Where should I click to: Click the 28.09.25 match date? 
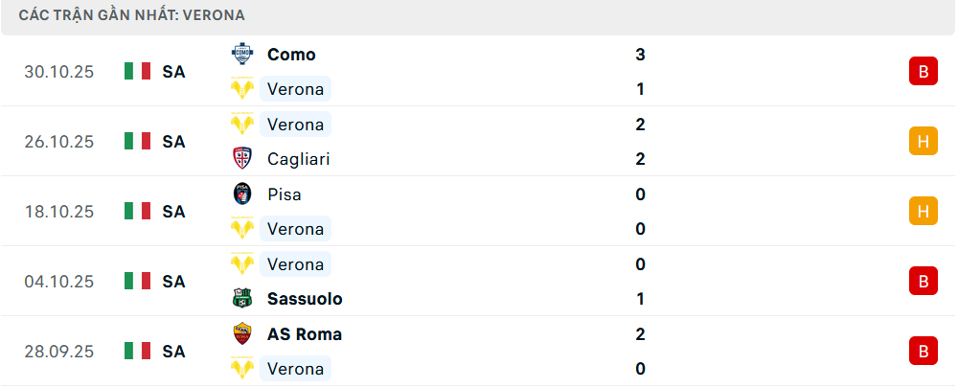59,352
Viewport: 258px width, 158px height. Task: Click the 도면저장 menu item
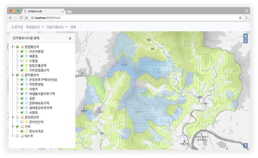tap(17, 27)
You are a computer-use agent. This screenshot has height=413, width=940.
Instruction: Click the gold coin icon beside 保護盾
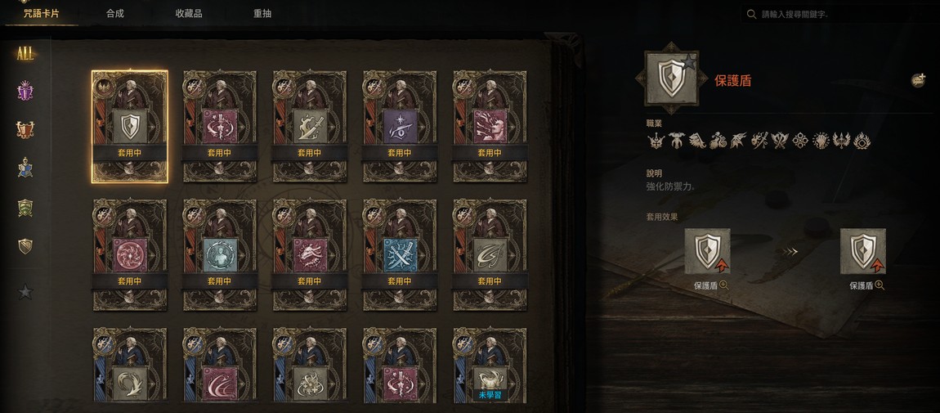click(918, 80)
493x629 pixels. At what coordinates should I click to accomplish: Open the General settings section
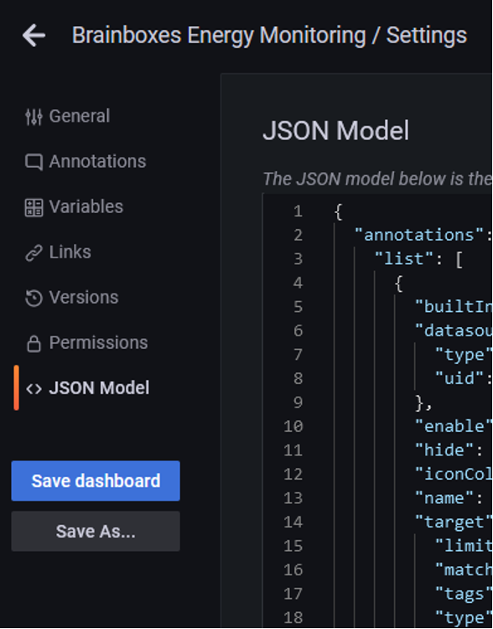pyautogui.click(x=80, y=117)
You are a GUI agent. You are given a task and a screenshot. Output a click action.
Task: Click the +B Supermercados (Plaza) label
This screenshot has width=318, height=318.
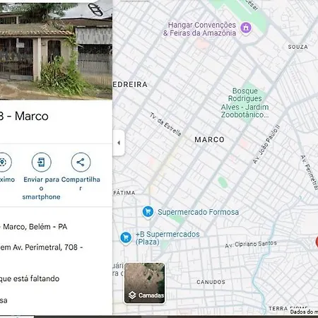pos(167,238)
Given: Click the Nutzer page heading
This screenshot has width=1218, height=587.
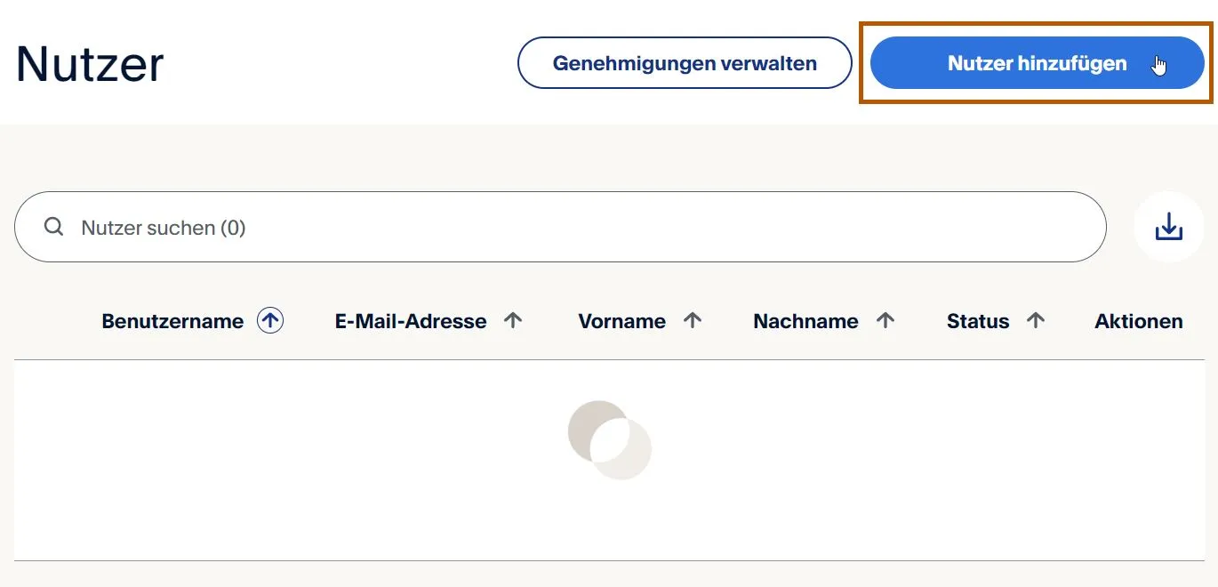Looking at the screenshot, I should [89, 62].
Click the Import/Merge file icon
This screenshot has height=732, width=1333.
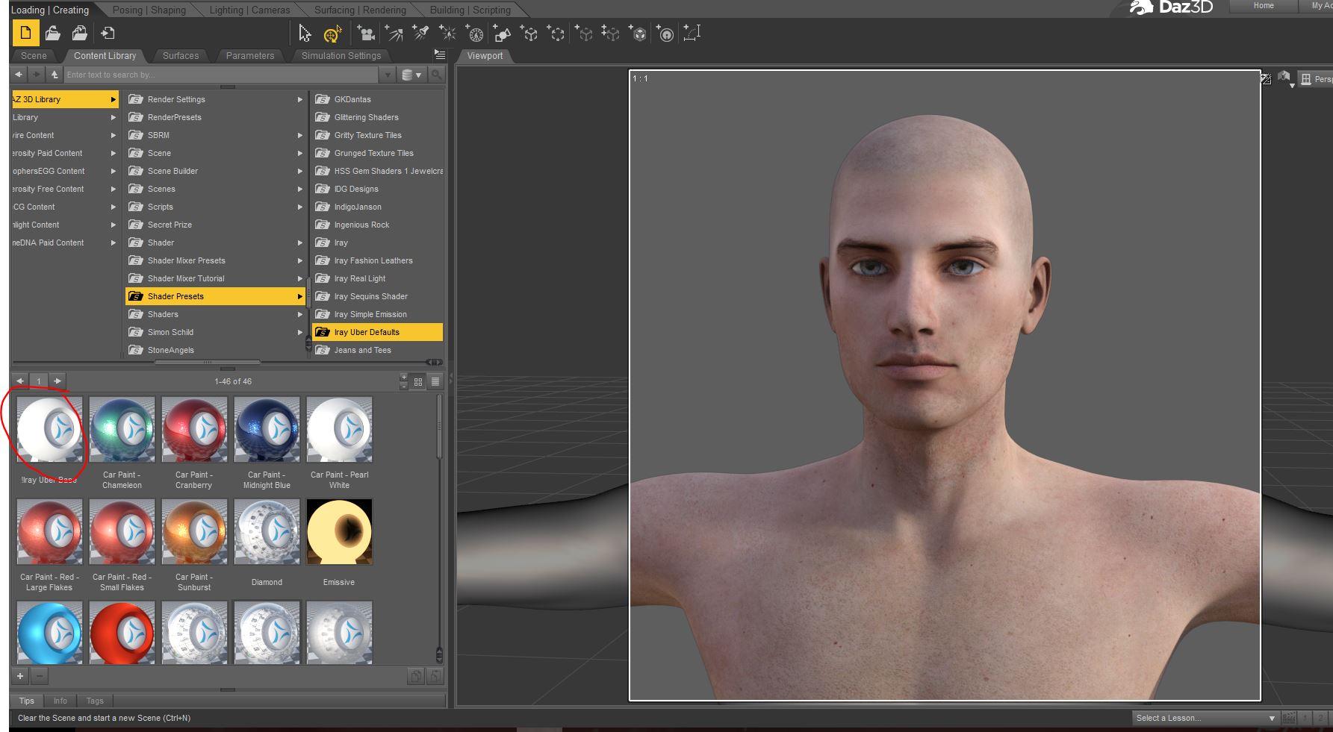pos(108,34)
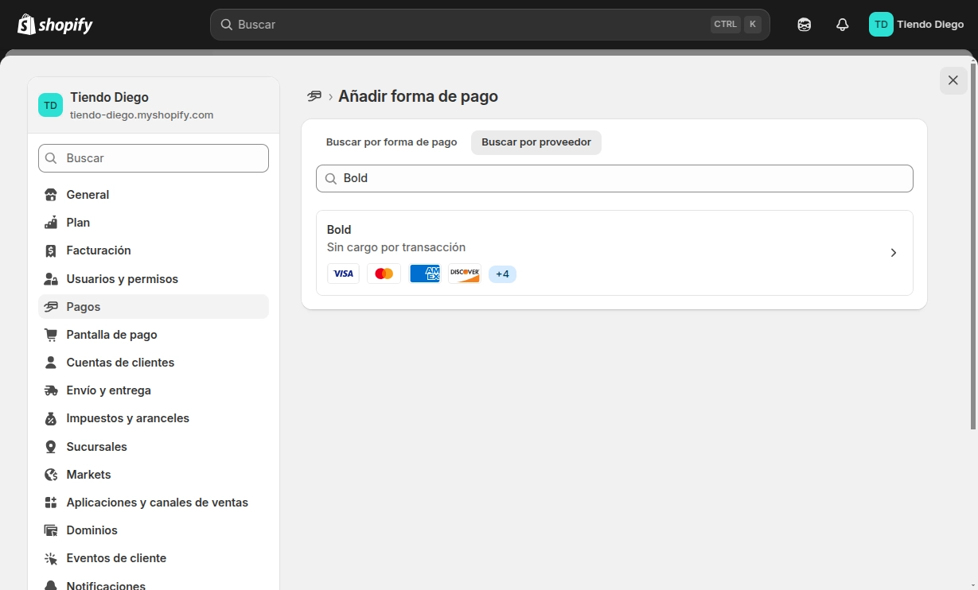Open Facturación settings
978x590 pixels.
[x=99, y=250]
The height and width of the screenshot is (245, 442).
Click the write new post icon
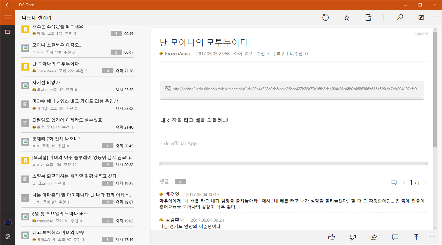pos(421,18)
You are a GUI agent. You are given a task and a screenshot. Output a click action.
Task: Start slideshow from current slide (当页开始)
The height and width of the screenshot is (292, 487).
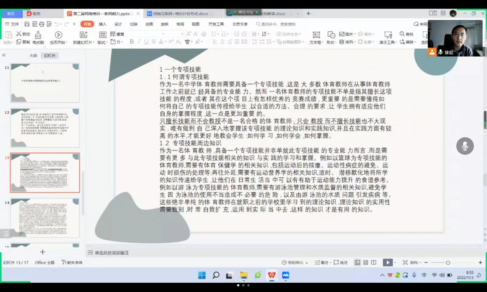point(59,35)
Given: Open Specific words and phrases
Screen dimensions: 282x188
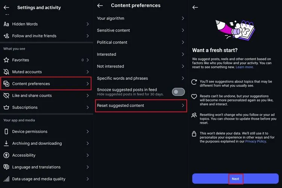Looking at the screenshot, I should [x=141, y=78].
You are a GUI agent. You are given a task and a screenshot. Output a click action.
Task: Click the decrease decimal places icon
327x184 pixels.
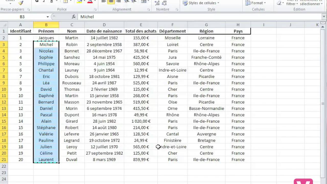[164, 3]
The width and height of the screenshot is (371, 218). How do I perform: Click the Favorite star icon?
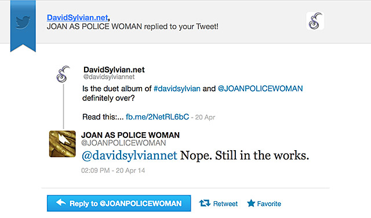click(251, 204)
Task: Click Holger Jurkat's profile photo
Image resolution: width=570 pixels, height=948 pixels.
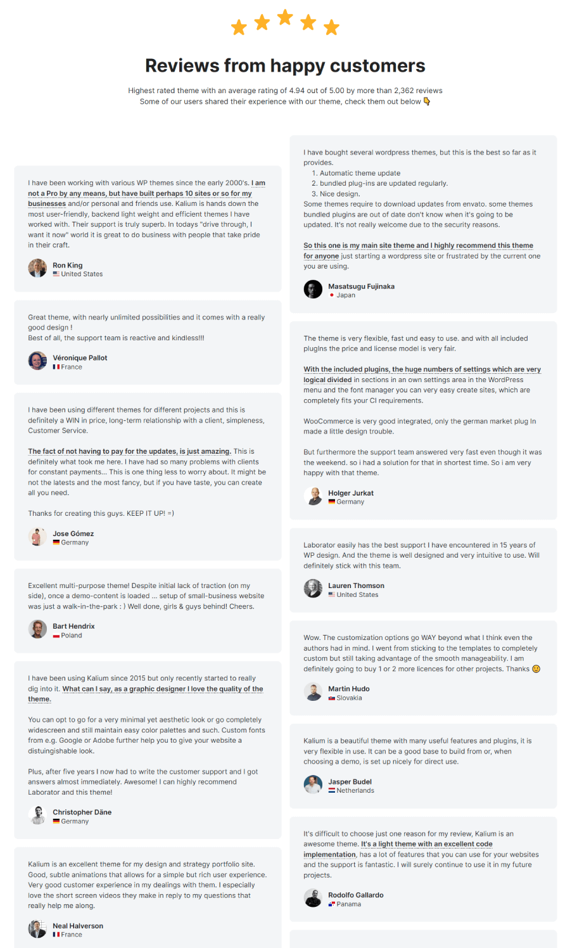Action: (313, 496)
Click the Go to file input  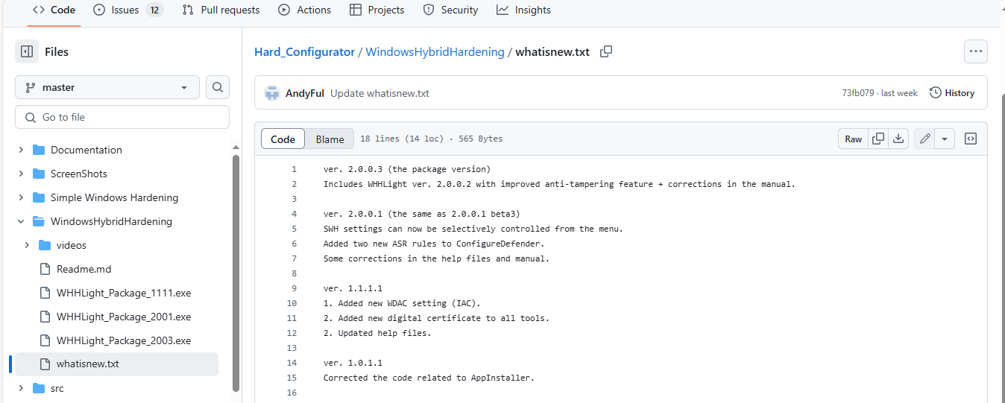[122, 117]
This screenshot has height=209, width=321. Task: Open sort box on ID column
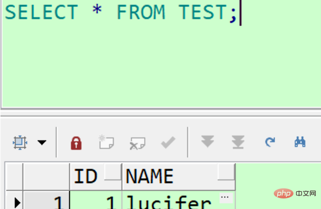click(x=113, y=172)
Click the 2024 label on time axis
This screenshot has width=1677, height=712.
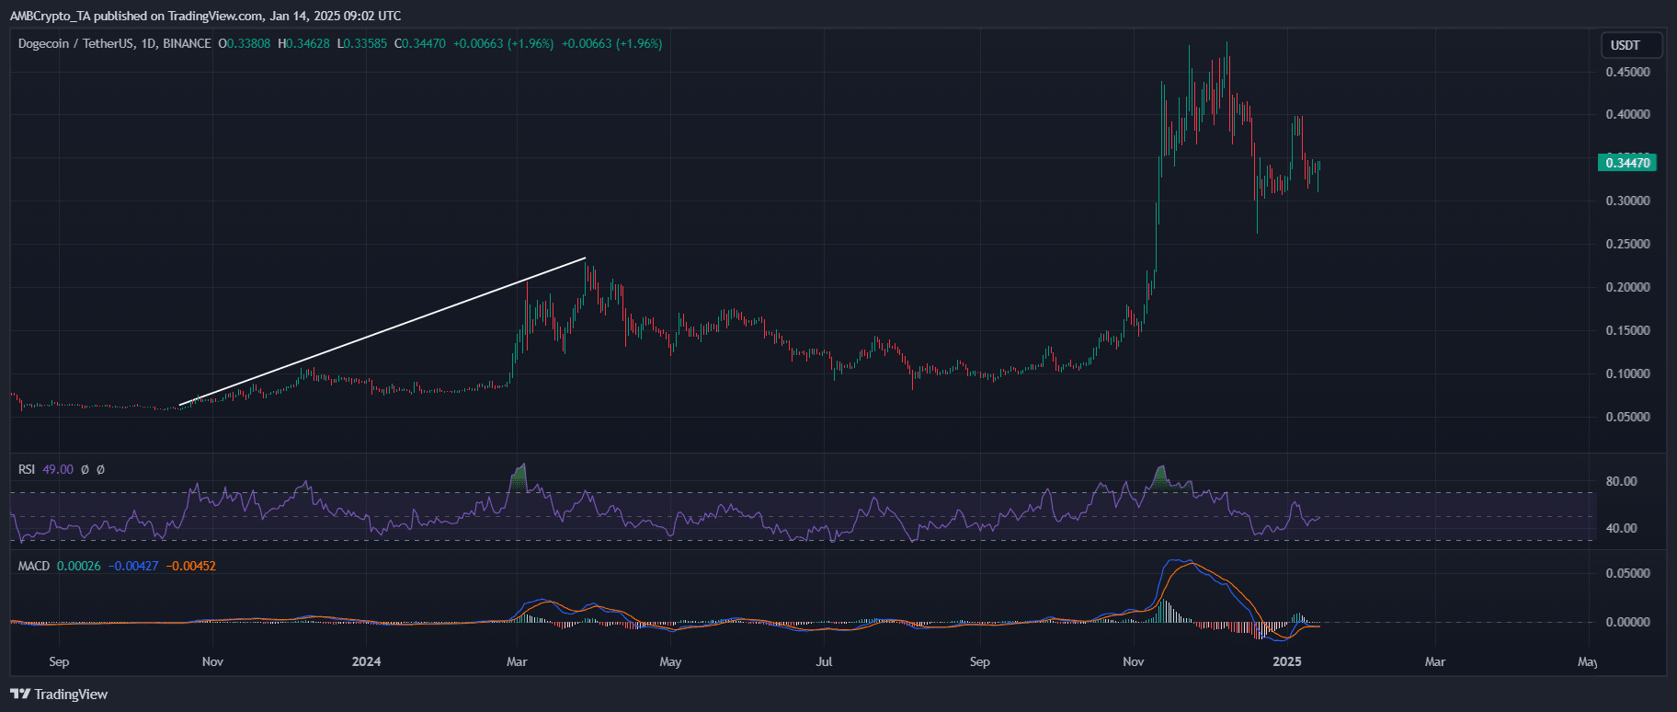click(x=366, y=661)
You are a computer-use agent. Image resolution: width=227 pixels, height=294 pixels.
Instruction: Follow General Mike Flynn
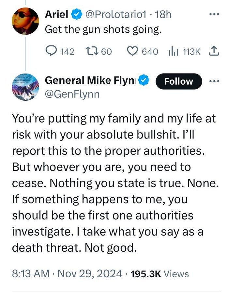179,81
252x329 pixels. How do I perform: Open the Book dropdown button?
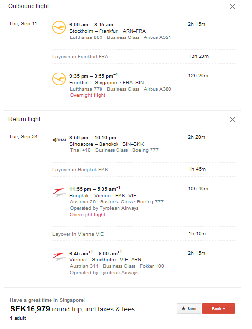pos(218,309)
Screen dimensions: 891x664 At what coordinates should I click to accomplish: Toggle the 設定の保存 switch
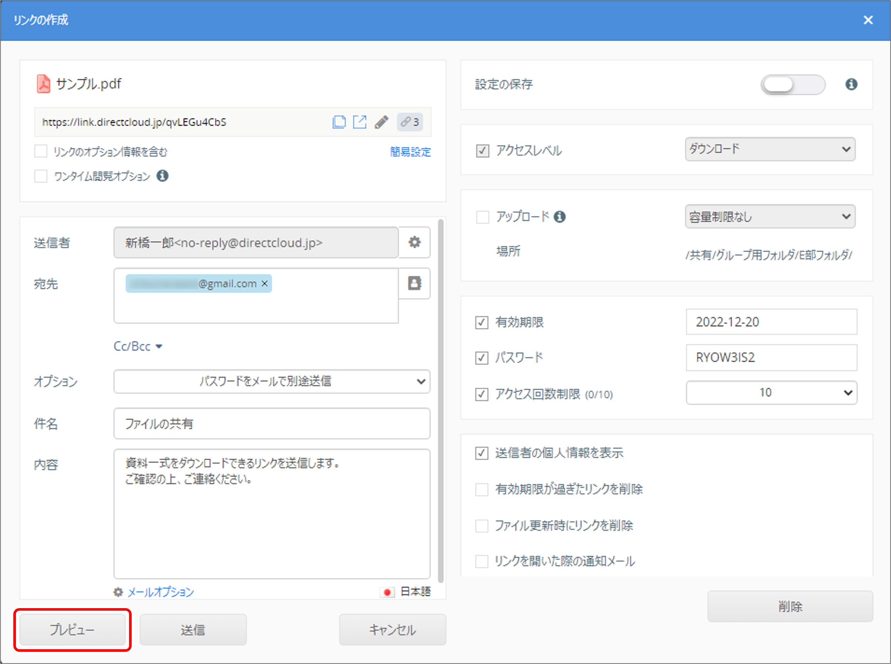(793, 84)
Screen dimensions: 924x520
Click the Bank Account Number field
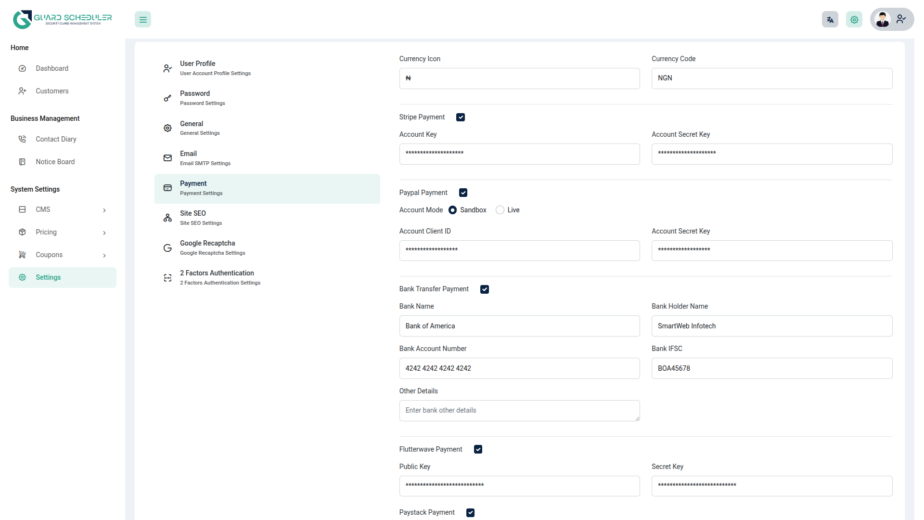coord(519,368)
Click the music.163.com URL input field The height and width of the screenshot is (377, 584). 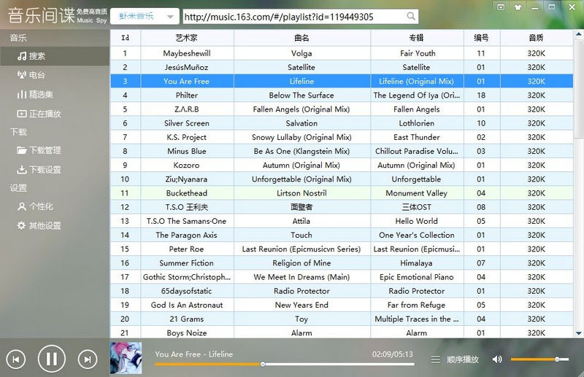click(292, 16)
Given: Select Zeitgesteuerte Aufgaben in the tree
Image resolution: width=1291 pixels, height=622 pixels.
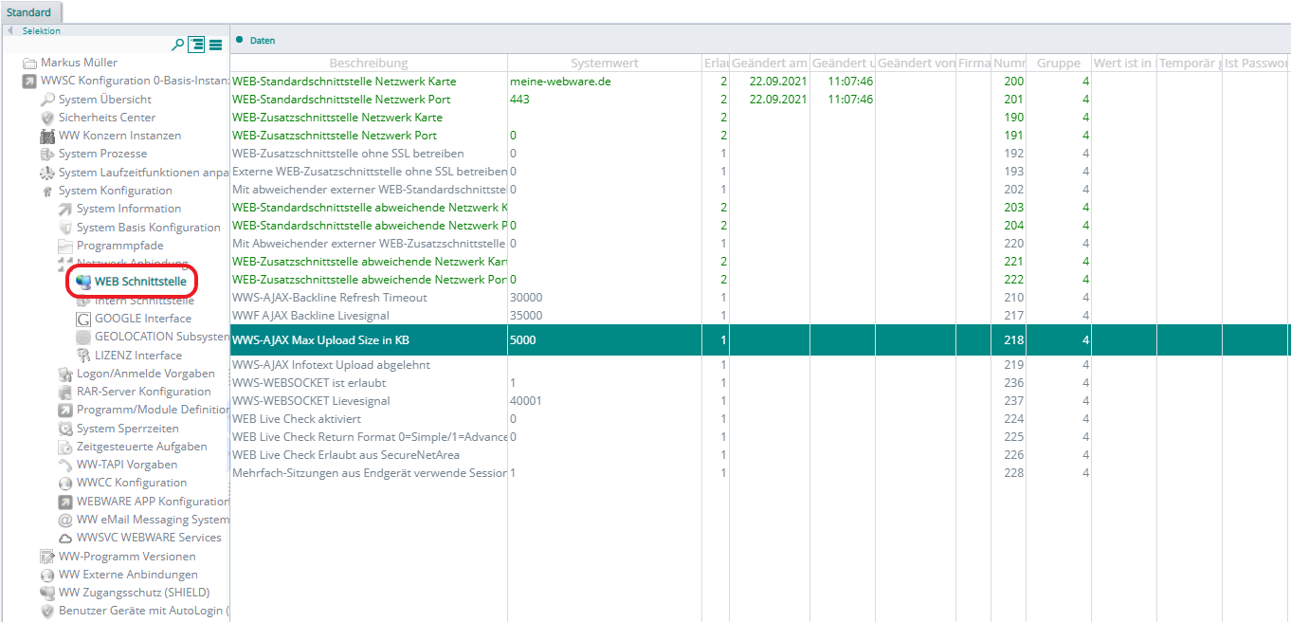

------------------------------

Set task:
Please write out the items above word for word, from the very first line through the line that contains "pos(421,18)", and leave the pictures out.

Correct output:
Where should I click to: Click the 28.09.25 match date? 
59,352
Viewport: 258px width, 158px height. Task: Click the 도면저장 menu item
tap(17, 27)
You are a computer-use agent. This screenshot has height=413, width=940.
Instruction: Click the gold coin icon beside 保護盾
click(918, 80)
493x629 pixels. At what coordinates should I click to accomplish: Open the General settings section
pyautogui.click(x=80, y=117)
You are a GUI agent. You are given a task and a screenshot. Output a click action.
Task: Click the +B Supermercados (Plaza) label
This screenshot has width=318, height=318.
pos(167,238)
Given: Click the Nutzer page heading
This screenshot has width=1218, height=587.
Looking at the screenshot, I should [89, 62].
Click the Import/Merge file icon
This screenshot has height=732, width=1333.
pos(108,34)
Open Facturación settings
978x590 pixels.
[x=99, y=250]
The height and width of the screenshot is (245, 442).
Click the write new post icon
pos(421,18)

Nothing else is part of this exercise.